Méthodes itératives à retard pour architecture massivement parallèles
| Auteur / Autrice : | Hanyu Zhang |
| Direction : | Frédéric Magoulès |
| Type : | Thèse de doctorat |
| Discipline(s) : | Mathématiques appliquées |
| Date : | Soutenance le 29/09/2016 |
| Etablissement(s) : | Université Paris-Saclay (ComUE) |
| Ecole(s) doctorale(s) : | École doctorale Interfaces : matériaux, systèmes, usages (Palaiseau, Essonne ; 2015-....) |
| Partenaire(s) de recherche : | Laboratoire : Mathématiques et informatique pour la complexité et les systèmes (Gif-sur-Yvette, Essonne ; 2006-....) |
| établissement opérateur d'inscription : CentraleSupélec (2015-....) | |
| Jury : | Président / Présidente : Christophe Guyeux |
| Examinateurs / Examinatrices : Frédéric Magoulès, Pascal Laurent, Che-Lun Hung | |
| Rapporteurs / Rapporteuses : Christophe Guyeux, Corinne Ancourt | |
| DOI : | 10.70675/c106f319zcfdbz4ceaz868bz68456eeb0039 |
Résumé
Avec l'avènement de machine parallèles multi-coeurs, de nombreux algorithmes doivent être modifiés ou conçus pour s'adapter à ces architectures. Ces algorithmes consistent pour la plupart à diviser le problème original en plusieurs petits sous-problèmes et à les distribuer sur les différentes unités de calcul disponibles. La résolution de ces petits sous-problèmes peut être exécutée en parallèle, des communications entre les unités de calcul étant indispensables pour assurer la convergence de ces méthodes.Ma thèse propose de nouveaux algorithmes parallèles pour résoudre de grands systèmes linéaires.Les algorithmes proposés sont ici basés sur la méthode du gradient.

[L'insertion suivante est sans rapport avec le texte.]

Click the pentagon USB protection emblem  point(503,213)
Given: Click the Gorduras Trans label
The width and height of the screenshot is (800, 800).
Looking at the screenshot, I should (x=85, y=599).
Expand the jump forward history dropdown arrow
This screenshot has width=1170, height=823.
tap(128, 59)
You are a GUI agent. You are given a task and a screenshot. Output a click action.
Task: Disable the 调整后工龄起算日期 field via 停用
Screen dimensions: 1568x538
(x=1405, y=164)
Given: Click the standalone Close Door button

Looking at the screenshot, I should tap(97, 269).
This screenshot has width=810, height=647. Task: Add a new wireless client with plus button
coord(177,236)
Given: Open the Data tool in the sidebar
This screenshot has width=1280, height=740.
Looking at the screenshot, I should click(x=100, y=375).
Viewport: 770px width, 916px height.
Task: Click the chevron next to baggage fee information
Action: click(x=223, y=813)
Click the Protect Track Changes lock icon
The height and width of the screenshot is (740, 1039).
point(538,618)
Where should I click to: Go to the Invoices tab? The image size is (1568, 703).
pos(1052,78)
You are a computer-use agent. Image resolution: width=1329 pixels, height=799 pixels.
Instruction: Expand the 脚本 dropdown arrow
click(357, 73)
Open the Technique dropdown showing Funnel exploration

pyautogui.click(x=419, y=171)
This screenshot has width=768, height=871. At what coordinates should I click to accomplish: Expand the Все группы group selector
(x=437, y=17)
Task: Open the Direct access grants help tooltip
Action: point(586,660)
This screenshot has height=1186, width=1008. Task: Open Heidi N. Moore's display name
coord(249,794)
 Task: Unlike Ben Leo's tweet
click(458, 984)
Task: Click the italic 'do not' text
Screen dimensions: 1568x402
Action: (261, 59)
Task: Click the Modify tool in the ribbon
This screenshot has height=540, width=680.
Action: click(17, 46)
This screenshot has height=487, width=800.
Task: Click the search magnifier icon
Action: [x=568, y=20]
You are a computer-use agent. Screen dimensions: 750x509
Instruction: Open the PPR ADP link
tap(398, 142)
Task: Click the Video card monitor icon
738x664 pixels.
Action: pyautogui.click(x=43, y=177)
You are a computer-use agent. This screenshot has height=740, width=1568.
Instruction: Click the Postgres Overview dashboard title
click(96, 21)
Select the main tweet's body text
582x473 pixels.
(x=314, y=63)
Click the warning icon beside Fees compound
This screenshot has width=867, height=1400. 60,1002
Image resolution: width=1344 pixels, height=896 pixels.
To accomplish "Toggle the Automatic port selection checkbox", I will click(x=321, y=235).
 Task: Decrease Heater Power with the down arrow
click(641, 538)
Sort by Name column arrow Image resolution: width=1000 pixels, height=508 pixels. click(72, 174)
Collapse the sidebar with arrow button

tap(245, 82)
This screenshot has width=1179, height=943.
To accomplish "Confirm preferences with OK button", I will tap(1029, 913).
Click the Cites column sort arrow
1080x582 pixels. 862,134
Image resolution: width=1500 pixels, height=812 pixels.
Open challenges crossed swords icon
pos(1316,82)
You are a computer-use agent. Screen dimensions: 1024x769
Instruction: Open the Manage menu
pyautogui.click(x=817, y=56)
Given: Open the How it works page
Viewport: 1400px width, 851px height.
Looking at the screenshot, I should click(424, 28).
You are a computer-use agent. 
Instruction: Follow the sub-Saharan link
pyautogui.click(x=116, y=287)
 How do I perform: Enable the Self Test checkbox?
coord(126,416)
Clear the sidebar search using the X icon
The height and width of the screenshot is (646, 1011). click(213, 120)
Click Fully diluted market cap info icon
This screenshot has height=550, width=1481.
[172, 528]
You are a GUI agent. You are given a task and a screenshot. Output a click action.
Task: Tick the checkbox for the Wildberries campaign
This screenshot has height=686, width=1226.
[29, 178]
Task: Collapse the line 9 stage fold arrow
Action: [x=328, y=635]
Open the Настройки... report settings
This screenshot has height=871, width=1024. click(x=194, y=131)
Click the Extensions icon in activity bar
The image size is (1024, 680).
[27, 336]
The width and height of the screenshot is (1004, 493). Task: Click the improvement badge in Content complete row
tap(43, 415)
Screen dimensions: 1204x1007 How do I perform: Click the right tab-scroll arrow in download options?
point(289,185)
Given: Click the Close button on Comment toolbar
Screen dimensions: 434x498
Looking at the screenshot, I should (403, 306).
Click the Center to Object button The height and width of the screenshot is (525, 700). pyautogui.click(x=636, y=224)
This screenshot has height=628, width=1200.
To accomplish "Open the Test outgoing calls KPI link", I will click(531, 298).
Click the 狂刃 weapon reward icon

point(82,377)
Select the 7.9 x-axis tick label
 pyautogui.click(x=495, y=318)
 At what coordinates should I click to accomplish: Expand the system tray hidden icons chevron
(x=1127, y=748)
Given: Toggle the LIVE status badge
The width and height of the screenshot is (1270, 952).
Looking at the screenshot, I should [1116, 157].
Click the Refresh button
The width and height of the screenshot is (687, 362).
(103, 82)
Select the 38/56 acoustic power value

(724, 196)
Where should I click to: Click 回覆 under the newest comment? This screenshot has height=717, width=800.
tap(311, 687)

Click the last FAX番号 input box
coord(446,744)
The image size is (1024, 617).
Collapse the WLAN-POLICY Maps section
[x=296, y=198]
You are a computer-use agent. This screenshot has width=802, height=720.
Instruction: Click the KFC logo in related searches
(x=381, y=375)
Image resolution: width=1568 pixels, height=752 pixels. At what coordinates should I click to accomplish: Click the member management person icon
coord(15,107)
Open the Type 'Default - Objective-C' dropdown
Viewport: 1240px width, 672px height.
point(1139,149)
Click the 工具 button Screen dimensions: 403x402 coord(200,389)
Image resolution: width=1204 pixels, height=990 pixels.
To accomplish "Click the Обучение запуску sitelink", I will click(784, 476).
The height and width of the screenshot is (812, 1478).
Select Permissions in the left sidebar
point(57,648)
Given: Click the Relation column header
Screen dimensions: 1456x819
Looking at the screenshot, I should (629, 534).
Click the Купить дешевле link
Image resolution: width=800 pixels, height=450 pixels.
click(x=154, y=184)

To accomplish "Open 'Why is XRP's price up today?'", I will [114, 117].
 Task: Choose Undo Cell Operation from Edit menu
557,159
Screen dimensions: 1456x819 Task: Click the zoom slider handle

Deux points fondamentaux de la méthode du gradient sont la direction de descente de la solution approchée et la valeur du pas de descente, qui détermine la modification à effectuer à chaque itération. Nous proposons dans cette thèse de calculer la direction et le pas indépendamment et localement sur chaque unité de calcul, ce qui nécessite moins de synchronisation entre les processeurs, et par suite rend chaque itération simple et plus rapide, et rend son extension dans un contexte asynchrone possible.Avec les paramètres d'échelle appropriés pour le pas des longueurs, la convergence peut être démontrée pour les deux versions synchrone et asynchrone des algorithmes. De nombreux tests numériques illustrent l’efficacité de ces méthodes.L'autre partie de ma thèse propose d'utiliser une méthode d'extrapolation pour accélérer les méthodes itératives classiques avec retard. Bien que les séquences de vecteur générées par des méthodes itératives asynchrones générales classiques ne peut être accélérée, nous sommes en mesure de démontrer que, une fois le modèle de calcul et de communication fixés au cours de l’exécution, la séquence de vecteurs générés peut être accéléré. De nombreux tests numériques illustrent l’efficacité de ces accélérations dans le cas des méthodes avec retard.